29e dimanche du temps ordinaire - 20 octobre 2024

Évangile selon saint Marc 10, 35-45



Ils voulaient aller vite en besogne… Un coup de balai à droite, une exclusion à gauche ! le Royaume, pensaient-ils, s’imposerait avec force et puissance, clairement, avec évidence. Ils étaient, il est vrai, à Jéricho, la ville des palmiers, l’oasis luxuriante par laquelle on pénètre en Terre Promise. Ils pensaient que le Règne de Dieu serait établi dans l’éclat des victoires retentissantes et ferait le tri entre les bons et les mauvais. Comme autrefois, lorsqu’au son des trompettes victorieuses, leurs pères, dans la foi, avaient pris la ville, la première cité de la Terre Promise. Il ne fallait pas rater le rendez-vous de l’histoire : demain, Jésus allait prendre la route de Jérusalem, il fallait oser afficher ses prétentions et prendre de court les concurrents toujours possibles, Jacques et Jean, qui avaient été les deux premiers à suivre Jésus, à l’heure des dénouements, réclamaient la présence qui rétribuerait les risques de leur engagement.

 

Et pourtant, à la manière d’une parabole, Jésus venait de placer au milieu d’eux un enfant comme sacrement du Royaume ! « Si vous ne devenez pas comme des enfants, vous n’entrerez pas dans le Royaume » ! Bientôt, quand viendra l’heure d’établir son Règne, il dira : « Mon Royaume n’est pas de ce monde » ! Demain, Jésus fera son entrée dans la Ville Sainte et ce sera l’apothéose du Fils de l’homme… Sur un âne, la monture des pauvres gens, et non pas sur un cheval, arrogant comme un général vainqueur… Pèlerin dérisoire parmi une foule en délire, demain oublié aux mains des autorités qui ont déjà décidé de sa mort.

 

Ils pensaient que le Royaume s’établirait sur les critères de ce monde et ils devaient apprendre que la royauté de Jésus sera découverte sur un gibet d’infamie. Dans l’Évangile de Marc, seul un étranger, un homme impur, homme de main de l’occupant romain, dira le premier la folie de la révélation : « Celui-ci est vraiment le Fils de Dieu » ! Profession de foi des premières communautés converties au scandale du mystère pascal.

 

Ils avaient été les premiers à suivre Jésus, séduits par sa prédication, à Jéricho, ils n’étaient pas encore vraiment des disciples. Pour le devenir, il leur faudra connaître l’épreuve de la passion, découvrir que les places de droite et de gauche seront accordées à deux bandits, entendre le Maître dire à un brigand qu’il siégerait avec lui en paradis tout simplement parce que, dans l’extrême dénuement, cet homme avait osé encore prier. Ils devront s’asseoir à la table des adieux pour découvrir que le Maître atteste sa seigneurie en s’agenouillant aux pieds de ses disciples et leur lave les pieds. Sacrement des temps nouveaux et révolution de l’Évangile, testament de celui qui n’est pas venu pour être servi, mais pour servir.

 

Disciples de Jésus, nous sommes voués au même service et appelés à nous laisser convertir par la folie de l’Évangile. Et, chaque jour, l’eucharistie nous consacre pour être citoyens de ce Royaume-là.
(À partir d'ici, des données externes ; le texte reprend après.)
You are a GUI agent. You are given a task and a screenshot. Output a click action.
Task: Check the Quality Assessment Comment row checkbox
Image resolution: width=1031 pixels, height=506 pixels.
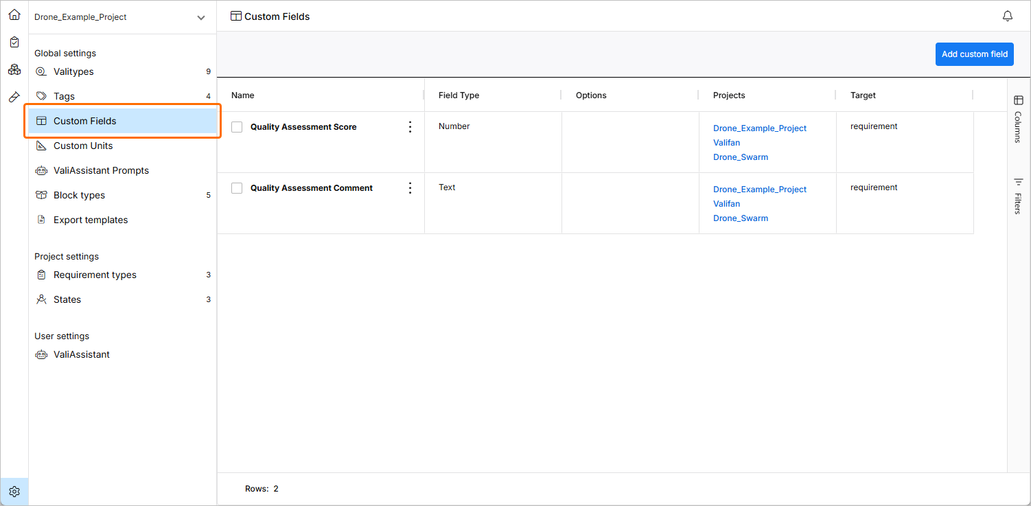click(237, 188)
« Vous ferez cela en mémoire de moi… » Bon gré, mal gré, l’Église se souvient et partage la coupe du Serviteur : « Vous êtes mes amis et vous faites ce que je vous commande ; aimez-vous les uns les autres comme je vous ai aimés » !

Faisant passer la coupe de mains en mains, nous faisons mémoire de la vie livrée de Jésus pour nous laisser prendre par sa Parole. La coupe que nous échangeons atteste que les relations dans le Royaume sont tissées de don, de fraternité, de communion, de pardon, de partage.
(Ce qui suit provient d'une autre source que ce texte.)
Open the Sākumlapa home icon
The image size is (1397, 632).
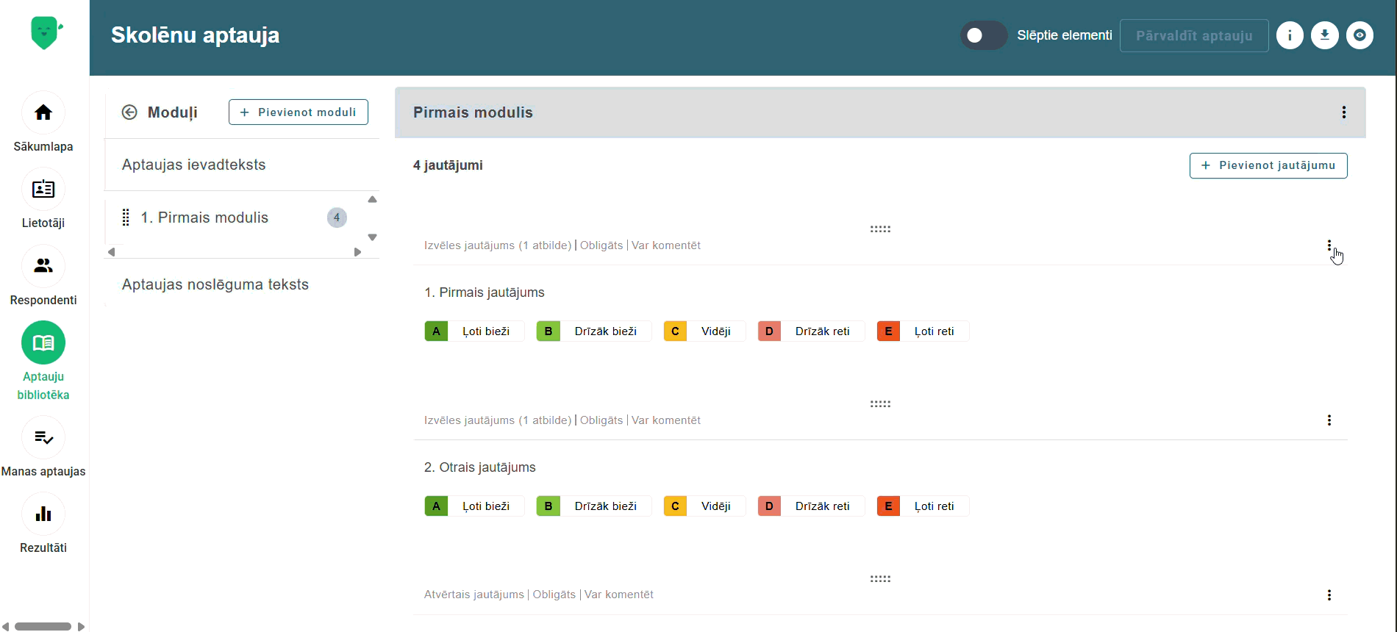tap(43, 112)
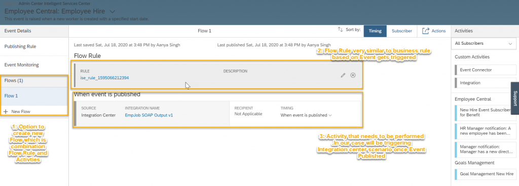This screenshot has height=186, width=519.
Task: Open the EmpJob SOAP Output v1 integration link
Action: (149, 115)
L’eucharistie est au centre de notre vie chrétienne, car elle est cette vocation toujours rappelée, ressuscitée. Sans doute sommes-nous incapables de vraiment comprendre quelle fut la passion du fils unique, sans doute sommes-nous infidèles à son testament, mais l’eucharistie en nos vies nous donne déjà de pressentir que c’est là dans cette passion épousée, dans cette conversion renouvelée, que nous trouverons le bonheur.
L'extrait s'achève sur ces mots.